ECT had been suggested a few times and I refused. Not only did I fear it, but my boyfriend and my parents all thought it was a crazy idea. By the time I agreed to it, I really didn't care if it worked or not. I just thought that if I went along with it they'd let me out of the hospital and I could continue with my plan to die. I had a series of eight treatments in January 1995. The first few were bilateral - both sides of the brain - and almost debilitating. The rest were unilateral - one side, and the eight I've had since then have all been unilateral. My boyfriend - my only friend at the time - got me up at 4:45 am. every other day for three weeks in a row in order to be at the hospital for 6:00 am. The car broke down the morning I was scheduled for my ninth treatment, and the psychiatrist who was administering the series told me I could stop for a while - for which I was totally grateful.

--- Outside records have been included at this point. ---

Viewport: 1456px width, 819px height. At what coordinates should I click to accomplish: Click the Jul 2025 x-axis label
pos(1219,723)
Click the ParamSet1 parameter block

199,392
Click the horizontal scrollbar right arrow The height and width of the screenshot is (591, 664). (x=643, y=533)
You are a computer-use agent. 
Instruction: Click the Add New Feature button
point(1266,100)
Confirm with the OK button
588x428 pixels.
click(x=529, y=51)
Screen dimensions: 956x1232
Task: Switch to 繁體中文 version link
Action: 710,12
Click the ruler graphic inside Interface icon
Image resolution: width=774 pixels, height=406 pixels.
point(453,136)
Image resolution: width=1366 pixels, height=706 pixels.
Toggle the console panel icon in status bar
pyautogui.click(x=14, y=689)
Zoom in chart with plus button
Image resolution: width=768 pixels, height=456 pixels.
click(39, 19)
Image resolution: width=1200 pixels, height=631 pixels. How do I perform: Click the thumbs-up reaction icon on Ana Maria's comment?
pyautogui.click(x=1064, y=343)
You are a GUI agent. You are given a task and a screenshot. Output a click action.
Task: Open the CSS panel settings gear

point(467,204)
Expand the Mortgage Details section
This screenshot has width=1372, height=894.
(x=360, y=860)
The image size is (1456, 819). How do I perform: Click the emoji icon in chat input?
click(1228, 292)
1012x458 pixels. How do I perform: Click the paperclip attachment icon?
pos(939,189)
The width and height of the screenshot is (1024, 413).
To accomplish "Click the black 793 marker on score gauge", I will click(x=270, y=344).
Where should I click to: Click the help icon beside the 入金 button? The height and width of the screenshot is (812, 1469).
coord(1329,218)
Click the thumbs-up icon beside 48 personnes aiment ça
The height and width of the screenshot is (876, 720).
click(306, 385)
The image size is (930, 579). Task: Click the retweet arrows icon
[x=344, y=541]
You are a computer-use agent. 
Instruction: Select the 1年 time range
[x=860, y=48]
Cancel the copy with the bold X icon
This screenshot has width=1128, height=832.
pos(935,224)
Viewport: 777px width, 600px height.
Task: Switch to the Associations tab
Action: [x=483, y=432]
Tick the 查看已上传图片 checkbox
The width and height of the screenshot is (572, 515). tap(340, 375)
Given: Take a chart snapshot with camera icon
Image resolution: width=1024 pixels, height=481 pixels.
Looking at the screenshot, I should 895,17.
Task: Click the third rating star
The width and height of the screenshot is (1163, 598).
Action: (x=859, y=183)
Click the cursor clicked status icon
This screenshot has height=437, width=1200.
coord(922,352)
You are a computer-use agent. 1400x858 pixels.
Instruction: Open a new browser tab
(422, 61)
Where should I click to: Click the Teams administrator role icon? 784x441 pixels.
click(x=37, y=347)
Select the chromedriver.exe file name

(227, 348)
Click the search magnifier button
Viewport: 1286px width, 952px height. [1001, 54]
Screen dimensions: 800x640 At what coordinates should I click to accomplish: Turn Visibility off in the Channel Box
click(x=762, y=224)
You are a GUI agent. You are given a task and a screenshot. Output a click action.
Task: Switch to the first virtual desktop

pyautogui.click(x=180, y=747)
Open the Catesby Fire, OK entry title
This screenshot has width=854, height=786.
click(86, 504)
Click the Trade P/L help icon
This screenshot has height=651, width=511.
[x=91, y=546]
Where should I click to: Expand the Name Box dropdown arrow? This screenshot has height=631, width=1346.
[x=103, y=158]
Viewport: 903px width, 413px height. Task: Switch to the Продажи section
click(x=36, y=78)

I spent the next two months in bed. Looking back, I would definitely describe myself as an invalid. I could not remember how to drive or how to write a check, telephone numbers, people and large parts of my life were just gone. So were my feelings. Frankly, when I look back, I'm amazed that I came back. But I did, just as surely as the folks who were treating me told me I would. But what is really interesting to me about that time is what happened while I seemed to be doing nothing at all. This was the first time in many years that my life was quiet. My parents stepped in and took control of my finances, which resulted in an immediate reduction in chaos. That birthed another of my eventual rules: delegate essential tasks. It was not easy to give over control of my finances, but it has definitely been helpful. It has not been easy to stop working, but for now I must delegate the essential task of earning income to Social Security disability. My kids had never seen me in the condition I was in as I recovered from the initial ECT series, and they were amazingly kind and supportive and considerate. My boyfriend took care of the shopping and other household and vehicle maintenance tasks, so I had a lot of time and a pretty empty mind. It was during that period that I opened the imaginary door between me and the "wolf" of the illness, and invited it in. This would not have been possible if I hadn't attained a period of freedom from the illness, which is the best argument I can think of for trying new treatment if existing treatment isn't working... it just might work.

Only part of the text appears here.